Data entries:
┄┄┄┄┄┄┄┄┄┄

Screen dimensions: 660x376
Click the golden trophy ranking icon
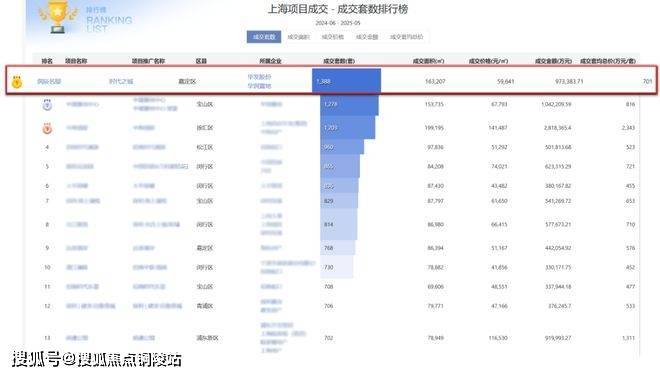[x=58, y=17]
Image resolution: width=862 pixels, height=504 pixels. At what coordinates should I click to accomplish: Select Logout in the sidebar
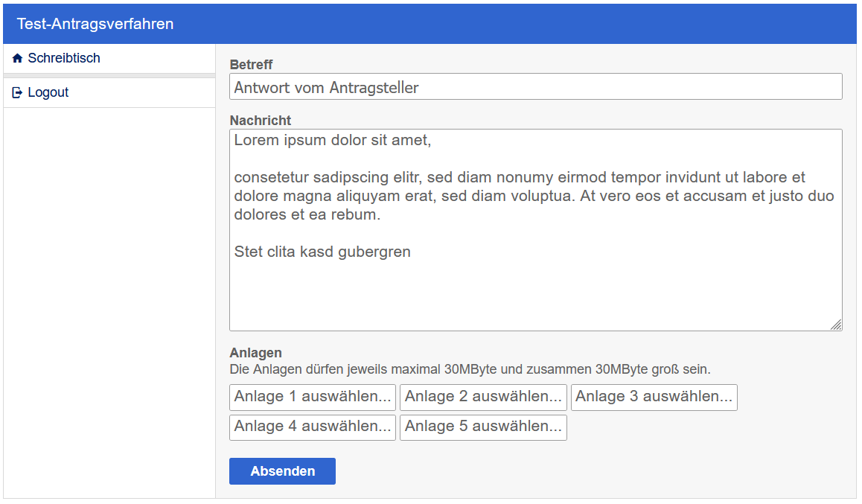48,93
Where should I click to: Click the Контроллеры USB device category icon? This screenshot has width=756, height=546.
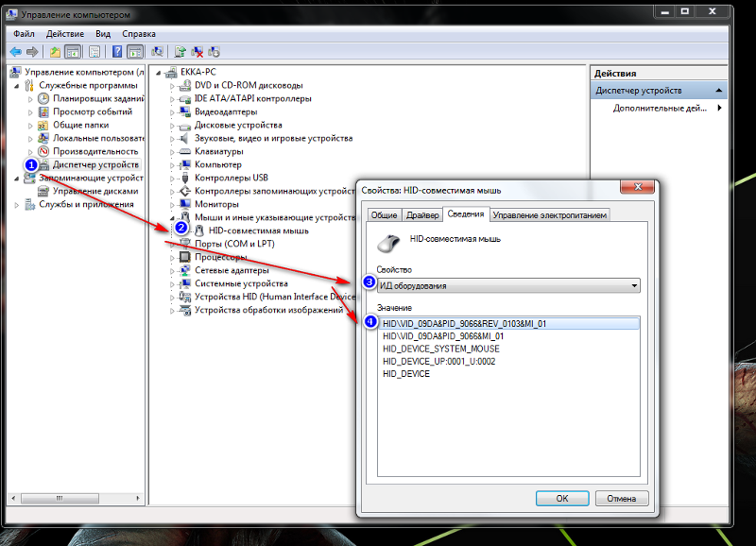[185, 178]
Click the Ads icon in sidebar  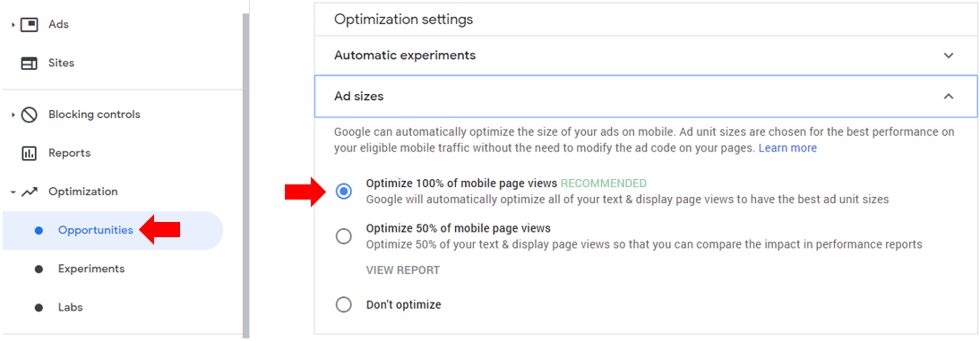[30, 25]
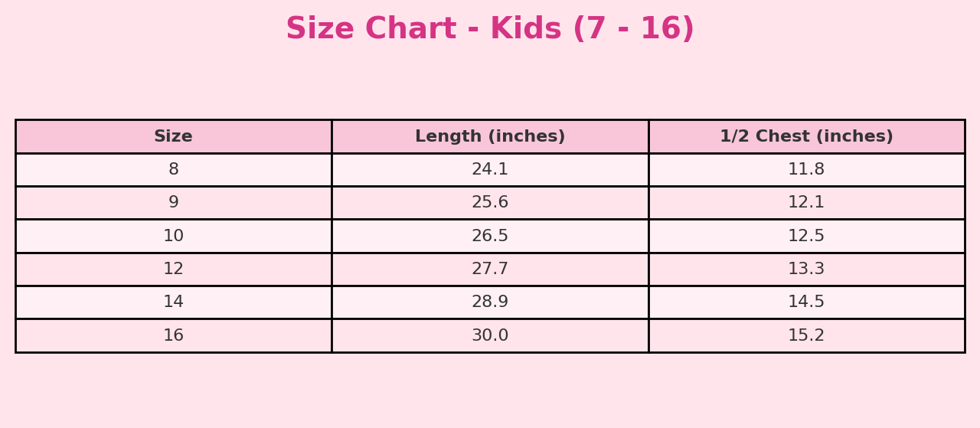Click the "Size Chart - Kids (7 - 16)" title
Image resolution: width=980 pixels, height=428 pixels.
(490, 30)
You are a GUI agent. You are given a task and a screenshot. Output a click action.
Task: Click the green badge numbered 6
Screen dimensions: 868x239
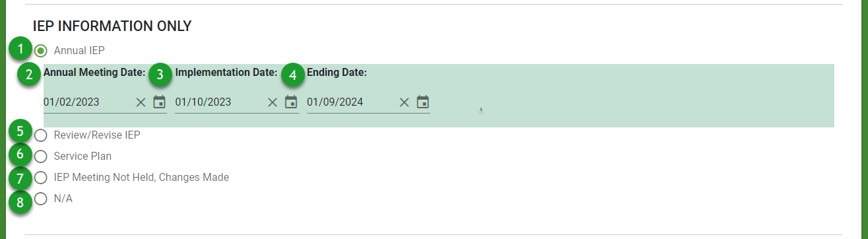click(x=20, y=154)
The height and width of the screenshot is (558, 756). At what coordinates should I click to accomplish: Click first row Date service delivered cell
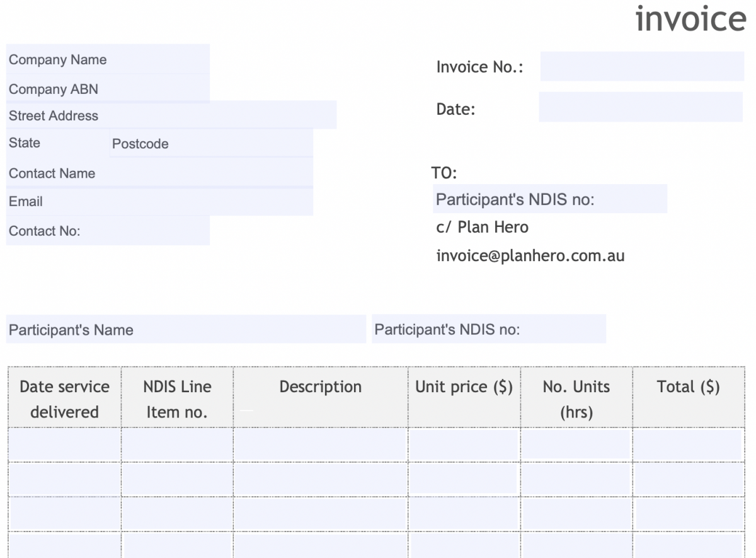pyautogui.click(x=64, y=445)
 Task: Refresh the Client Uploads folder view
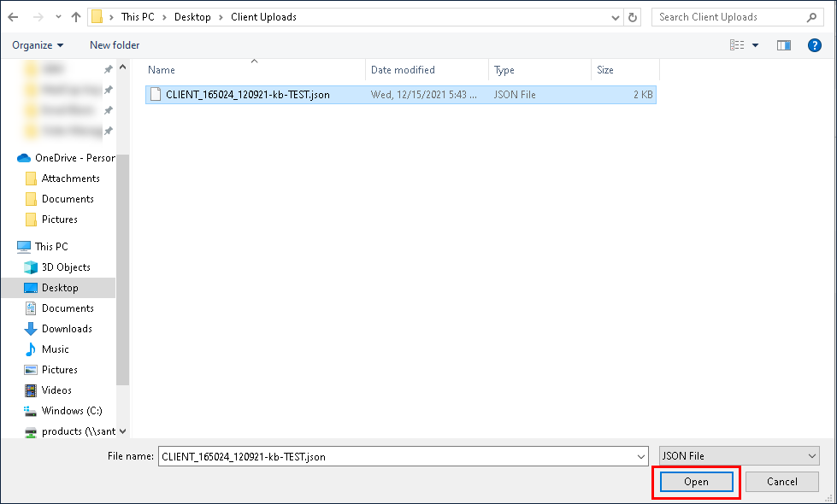click(633, 17)
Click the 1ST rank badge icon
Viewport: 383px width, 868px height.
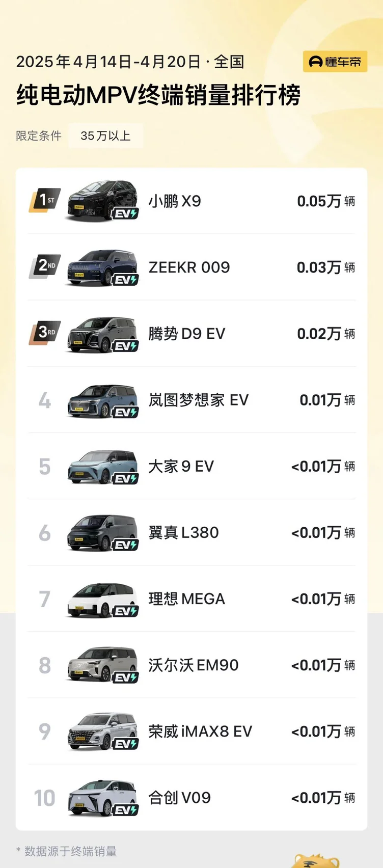click(x=45, y=200)
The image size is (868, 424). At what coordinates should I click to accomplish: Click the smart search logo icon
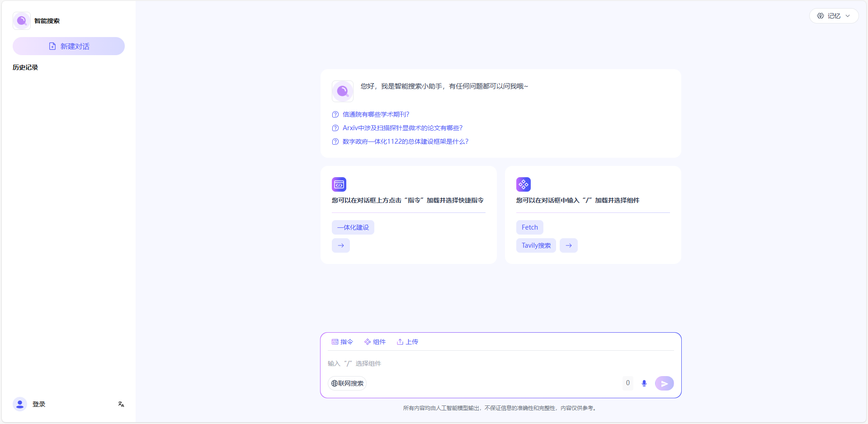click(21, 21)
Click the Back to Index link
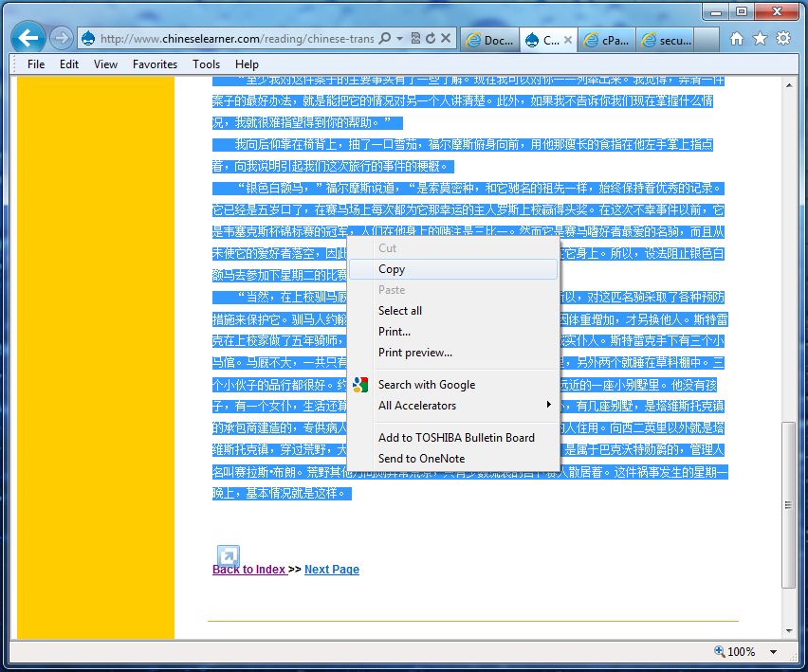 pos(248,570)
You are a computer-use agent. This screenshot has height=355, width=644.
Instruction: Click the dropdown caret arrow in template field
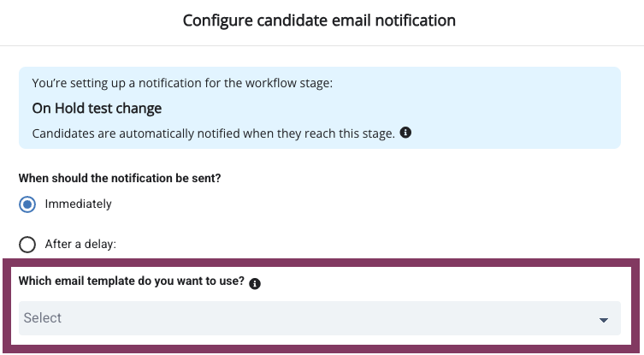pyautogui.click(x=603, y=320)

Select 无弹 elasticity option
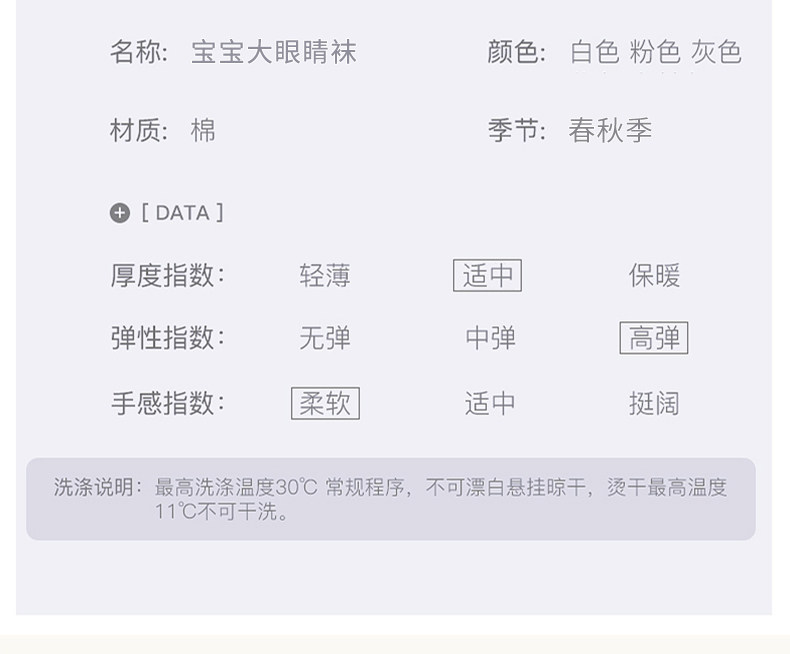click(325, 339)
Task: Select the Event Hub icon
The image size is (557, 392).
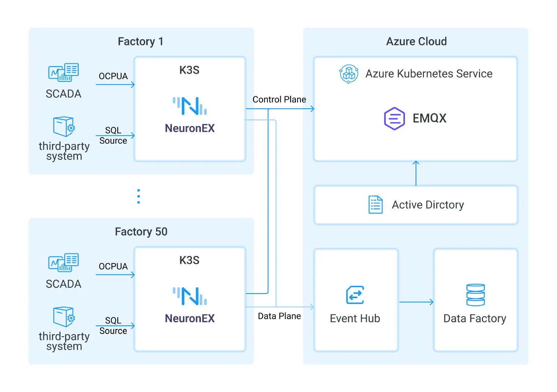Action: 355,295
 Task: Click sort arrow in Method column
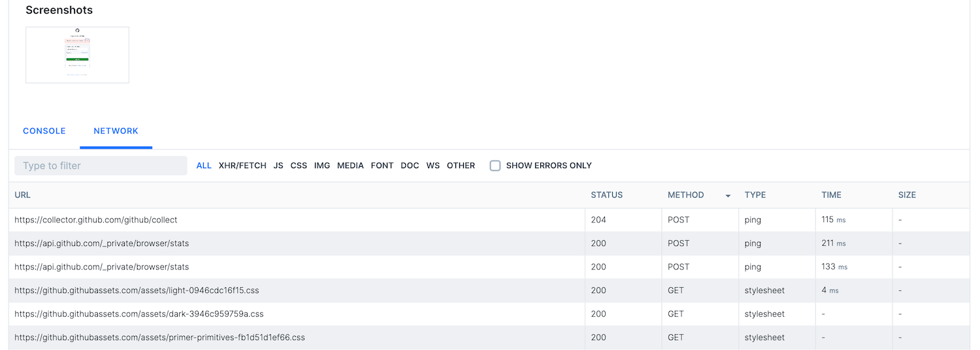click(728, 196)
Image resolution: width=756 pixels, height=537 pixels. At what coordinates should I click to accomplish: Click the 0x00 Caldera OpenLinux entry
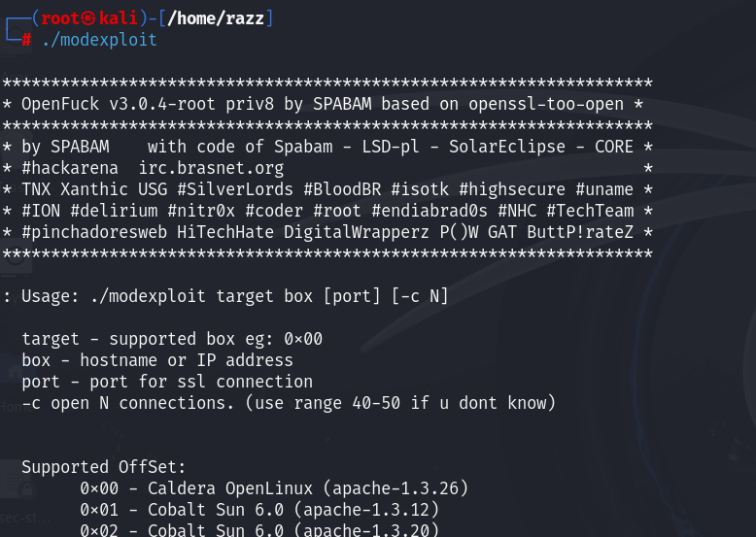pyautogui.click(x=274, y=488)
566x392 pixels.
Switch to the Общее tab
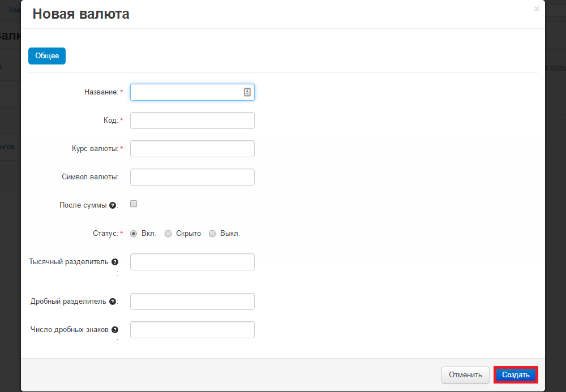tap(47, 56)
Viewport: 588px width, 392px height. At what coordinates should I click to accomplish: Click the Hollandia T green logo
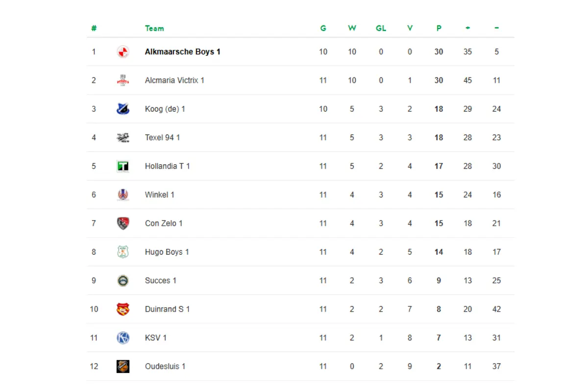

┄┄┄┄┄┄┄┄┄┄

The required output is every line from the one containing "Click the Back to Index link" through the last line of the data above, restated exactly and without pictures.

Click the Back to Index link
 pos(248,570)
You are a computer-use agent. This screenshot has height=355, width=644.
Instruction: Click the dropdown caret arrow in template field
pyautogui.click(x=603, y=320)

Select 无弹 elasticity option
click(325, 339)
Task: Select the Event Hub icon
The image size is (557, 392).
Action: 355,295
 Task: Click sort arrow in Method column
click(728, 196)
Image resolution: width=756 pixels, height=537 pixels. At what coordinates should I click to accomplish: Click the 0x00 Caldera OpenLinux entry
pyautogui.click(x=274, y=488)
566x392 pixels.
Switch to the Общее tab
tap(47, 56)
Viewport: 588px width, 392px height. At what coordinates should I click to accomplish: Click the Hollandia T green logo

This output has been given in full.